Genesis of a Music

Whole Earth, Winter, 1997 by Johnny Reinhard

My own compositions are polymicrotonal. I prefer to mix and match tunings in each composition. Another interest of mine is to connect natural phenomena to intervalic treatment. In my string quartet, "Cosmic Rays," the actual splitting of a photographed cosmic ray is invoked by "splitting" and rotating a musical motif through a display of virtuosic sliding tones, sometimes traveling opposite directions simultaneously on two or three strings.

Electronic tuners, now augmented by computers, have made the production of microtonal music possible for anyone, but technology is still a toy when it comes to the mass of microtonal music accomplishments.

Though synthesizers are naturals for microtonal sound production, any instrument can play microtonally.

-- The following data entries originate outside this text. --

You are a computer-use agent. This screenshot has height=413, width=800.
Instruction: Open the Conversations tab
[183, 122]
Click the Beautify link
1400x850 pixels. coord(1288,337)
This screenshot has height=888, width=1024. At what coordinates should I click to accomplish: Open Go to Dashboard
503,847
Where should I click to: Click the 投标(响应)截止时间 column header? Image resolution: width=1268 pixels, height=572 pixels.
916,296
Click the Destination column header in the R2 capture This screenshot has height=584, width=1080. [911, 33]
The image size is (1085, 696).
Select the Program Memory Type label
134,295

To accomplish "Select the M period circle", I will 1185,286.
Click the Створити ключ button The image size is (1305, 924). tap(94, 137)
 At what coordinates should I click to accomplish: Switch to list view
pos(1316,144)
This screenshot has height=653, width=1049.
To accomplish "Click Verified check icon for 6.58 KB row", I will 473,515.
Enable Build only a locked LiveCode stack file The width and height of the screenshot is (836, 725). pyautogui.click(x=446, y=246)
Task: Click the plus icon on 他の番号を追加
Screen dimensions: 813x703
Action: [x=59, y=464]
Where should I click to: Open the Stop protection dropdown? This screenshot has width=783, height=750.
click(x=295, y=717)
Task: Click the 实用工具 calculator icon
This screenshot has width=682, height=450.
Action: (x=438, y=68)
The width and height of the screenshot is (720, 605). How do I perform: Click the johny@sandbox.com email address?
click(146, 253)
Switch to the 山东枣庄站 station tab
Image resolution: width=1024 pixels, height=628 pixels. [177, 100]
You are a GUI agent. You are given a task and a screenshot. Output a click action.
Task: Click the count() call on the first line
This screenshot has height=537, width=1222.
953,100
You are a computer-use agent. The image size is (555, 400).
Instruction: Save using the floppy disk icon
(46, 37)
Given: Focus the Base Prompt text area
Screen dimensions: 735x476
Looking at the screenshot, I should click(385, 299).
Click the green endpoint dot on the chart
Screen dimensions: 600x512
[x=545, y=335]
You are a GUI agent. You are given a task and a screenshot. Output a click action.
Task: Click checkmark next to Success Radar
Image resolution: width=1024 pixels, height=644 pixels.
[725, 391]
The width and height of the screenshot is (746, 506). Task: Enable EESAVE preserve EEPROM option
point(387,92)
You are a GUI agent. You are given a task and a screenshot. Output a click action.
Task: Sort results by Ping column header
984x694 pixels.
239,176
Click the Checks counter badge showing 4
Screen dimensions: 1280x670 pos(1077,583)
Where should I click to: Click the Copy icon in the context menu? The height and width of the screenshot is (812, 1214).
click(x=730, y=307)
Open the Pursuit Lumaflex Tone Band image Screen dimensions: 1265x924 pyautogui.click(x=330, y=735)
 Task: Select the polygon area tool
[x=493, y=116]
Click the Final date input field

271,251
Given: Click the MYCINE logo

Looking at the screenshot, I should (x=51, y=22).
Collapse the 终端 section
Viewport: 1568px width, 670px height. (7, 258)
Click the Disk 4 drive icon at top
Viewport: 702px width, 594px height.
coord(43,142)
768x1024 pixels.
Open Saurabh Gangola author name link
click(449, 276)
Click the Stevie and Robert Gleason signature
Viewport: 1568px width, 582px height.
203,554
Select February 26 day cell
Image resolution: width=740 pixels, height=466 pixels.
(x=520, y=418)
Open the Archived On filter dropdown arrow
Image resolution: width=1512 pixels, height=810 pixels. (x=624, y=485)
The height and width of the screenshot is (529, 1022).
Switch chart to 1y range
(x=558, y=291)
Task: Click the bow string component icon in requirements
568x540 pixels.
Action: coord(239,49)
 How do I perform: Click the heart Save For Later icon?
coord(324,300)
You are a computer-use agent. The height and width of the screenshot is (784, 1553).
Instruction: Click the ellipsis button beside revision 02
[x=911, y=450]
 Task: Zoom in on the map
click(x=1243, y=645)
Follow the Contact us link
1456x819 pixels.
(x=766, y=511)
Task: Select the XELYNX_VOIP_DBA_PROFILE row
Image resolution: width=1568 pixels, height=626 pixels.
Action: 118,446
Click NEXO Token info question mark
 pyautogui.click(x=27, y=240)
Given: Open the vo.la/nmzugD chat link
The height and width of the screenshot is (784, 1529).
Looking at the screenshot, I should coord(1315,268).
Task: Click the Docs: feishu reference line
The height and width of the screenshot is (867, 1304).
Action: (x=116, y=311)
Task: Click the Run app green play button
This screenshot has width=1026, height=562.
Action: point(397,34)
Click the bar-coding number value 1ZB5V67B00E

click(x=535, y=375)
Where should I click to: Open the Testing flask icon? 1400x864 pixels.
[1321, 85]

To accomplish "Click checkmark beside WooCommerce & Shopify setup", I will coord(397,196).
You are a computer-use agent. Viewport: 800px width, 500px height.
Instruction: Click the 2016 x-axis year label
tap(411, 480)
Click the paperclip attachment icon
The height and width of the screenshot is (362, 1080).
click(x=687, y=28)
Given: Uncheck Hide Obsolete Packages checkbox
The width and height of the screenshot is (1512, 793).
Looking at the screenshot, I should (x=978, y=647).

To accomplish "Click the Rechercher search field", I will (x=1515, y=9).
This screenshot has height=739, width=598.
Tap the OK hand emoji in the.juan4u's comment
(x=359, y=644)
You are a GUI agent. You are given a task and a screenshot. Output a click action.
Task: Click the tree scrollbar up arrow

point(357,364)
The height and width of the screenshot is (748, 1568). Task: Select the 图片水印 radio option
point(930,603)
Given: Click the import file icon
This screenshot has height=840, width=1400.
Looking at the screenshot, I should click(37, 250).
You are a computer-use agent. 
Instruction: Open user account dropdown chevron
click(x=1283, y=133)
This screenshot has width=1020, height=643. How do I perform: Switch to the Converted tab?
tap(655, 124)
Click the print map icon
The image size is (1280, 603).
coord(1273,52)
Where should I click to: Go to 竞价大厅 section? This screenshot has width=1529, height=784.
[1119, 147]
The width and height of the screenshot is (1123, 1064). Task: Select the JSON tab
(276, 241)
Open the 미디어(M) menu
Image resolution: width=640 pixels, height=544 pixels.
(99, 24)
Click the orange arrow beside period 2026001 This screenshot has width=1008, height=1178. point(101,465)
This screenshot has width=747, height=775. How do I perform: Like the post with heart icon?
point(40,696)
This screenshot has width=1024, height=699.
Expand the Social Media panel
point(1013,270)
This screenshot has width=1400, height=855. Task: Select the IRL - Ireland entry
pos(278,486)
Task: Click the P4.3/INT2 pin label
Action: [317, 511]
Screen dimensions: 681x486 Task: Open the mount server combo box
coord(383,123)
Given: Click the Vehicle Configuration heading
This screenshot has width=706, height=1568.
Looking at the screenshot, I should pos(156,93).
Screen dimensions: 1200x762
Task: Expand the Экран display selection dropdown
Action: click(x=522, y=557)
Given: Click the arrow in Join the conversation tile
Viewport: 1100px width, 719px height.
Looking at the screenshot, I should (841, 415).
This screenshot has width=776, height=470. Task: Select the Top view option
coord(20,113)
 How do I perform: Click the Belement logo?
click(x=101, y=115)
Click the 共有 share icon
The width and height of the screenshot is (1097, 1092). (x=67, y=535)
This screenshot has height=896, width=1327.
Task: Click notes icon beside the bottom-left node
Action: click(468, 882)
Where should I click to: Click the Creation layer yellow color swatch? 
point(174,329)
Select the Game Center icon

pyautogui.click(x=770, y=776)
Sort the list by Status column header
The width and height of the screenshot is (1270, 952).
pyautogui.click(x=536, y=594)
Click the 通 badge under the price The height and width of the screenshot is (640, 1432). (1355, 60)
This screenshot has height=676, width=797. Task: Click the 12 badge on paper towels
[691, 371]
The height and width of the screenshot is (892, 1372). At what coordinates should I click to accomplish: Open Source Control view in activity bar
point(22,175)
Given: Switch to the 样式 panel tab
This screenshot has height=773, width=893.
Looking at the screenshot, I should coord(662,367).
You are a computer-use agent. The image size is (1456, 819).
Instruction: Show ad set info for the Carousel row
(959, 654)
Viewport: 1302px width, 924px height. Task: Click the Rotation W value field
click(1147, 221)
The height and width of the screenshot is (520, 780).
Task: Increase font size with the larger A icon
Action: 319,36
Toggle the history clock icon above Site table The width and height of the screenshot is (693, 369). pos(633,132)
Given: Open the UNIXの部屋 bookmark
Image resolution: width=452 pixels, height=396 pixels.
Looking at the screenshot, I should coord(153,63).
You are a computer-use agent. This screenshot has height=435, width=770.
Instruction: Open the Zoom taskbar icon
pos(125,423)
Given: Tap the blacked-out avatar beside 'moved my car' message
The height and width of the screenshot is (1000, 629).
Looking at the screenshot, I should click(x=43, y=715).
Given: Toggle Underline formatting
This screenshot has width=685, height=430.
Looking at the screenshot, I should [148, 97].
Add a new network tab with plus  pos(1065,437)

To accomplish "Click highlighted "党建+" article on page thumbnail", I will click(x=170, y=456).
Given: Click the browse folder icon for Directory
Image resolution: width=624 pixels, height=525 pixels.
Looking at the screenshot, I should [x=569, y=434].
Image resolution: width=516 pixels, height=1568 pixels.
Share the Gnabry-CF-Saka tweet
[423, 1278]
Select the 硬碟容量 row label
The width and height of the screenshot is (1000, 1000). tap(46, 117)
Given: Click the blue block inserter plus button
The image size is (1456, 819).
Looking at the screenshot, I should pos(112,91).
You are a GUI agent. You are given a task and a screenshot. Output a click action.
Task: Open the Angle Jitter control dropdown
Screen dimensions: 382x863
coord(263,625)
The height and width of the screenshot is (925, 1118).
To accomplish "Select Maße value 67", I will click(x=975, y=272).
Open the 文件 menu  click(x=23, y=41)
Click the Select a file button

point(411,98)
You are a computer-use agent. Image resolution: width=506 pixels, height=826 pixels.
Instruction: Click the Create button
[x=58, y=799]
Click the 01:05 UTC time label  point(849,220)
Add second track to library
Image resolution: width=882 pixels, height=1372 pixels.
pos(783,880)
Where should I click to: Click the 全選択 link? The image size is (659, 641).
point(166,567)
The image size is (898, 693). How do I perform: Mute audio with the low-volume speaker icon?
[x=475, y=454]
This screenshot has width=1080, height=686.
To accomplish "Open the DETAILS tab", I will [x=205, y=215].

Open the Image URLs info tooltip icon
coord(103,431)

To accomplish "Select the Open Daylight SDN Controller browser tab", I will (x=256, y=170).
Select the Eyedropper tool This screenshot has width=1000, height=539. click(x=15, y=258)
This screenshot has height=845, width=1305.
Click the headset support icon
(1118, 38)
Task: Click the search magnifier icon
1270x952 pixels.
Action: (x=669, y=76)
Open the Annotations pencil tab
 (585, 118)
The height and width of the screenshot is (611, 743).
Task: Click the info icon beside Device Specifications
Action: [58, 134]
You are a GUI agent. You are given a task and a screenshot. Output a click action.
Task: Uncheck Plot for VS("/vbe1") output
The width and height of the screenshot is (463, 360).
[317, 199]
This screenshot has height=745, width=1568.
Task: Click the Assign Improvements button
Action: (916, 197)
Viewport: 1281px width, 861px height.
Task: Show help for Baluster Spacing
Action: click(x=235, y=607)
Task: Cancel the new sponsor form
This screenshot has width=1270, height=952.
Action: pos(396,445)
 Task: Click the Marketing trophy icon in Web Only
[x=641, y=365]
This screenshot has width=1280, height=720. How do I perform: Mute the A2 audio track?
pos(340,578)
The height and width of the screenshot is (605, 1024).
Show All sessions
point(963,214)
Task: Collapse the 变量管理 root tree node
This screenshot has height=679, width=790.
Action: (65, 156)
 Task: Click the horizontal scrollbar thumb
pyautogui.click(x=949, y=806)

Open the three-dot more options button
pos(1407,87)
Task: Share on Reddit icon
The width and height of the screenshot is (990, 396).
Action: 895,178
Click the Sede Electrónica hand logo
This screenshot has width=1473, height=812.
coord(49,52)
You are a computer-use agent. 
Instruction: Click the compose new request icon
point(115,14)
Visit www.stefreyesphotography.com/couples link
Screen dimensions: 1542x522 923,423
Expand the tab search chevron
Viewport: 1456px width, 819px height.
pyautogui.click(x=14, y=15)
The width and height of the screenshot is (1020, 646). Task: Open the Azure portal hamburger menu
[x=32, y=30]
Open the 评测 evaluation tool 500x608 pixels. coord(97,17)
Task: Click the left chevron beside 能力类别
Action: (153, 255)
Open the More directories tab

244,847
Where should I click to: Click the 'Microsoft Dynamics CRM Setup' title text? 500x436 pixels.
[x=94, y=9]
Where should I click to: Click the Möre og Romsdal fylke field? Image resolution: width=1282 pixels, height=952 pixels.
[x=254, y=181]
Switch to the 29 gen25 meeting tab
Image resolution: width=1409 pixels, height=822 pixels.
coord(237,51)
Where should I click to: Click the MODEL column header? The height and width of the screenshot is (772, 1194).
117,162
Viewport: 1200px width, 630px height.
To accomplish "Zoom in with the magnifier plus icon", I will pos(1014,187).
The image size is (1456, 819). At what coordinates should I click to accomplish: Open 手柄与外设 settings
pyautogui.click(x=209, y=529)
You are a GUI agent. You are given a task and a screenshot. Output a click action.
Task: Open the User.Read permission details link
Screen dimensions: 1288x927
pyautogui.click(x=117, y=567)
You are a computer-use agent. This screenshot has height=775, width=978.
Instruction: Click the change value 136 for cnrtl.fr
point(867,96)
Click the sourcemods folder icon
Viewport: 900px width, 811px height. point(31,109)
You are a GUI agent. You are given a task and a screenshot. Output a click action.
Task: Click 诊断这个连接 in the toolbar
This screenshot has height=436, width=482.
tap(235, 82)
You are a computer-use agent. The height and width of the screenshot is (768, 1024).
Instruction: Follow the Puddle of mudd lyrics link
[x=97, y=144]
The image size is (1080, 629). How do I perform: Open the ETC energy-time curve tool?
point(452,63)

Mine is the bassoon, once thought to be quite lame regarding its ability to play in tune. It can do anything thanks to its large range, overtone-rich tone, open tone holes, and relative plethora of keys. It can do anything, but so can a cello, a flute, a trumpet (albeit with one extra piston), or even a piano, when it is returned accordingly, or redesigned with microtonal intentions. And, of course, one can sing microtonally.

The lesson here is that with an infinite number of pitch points on the musical continuum, relationships between intervals sensible to the composer are eminently transferable to the audience. Everything is intervals, after all; matter is intervalic on the sub-atomic scale. There is space between all things, and that is what creates meaning.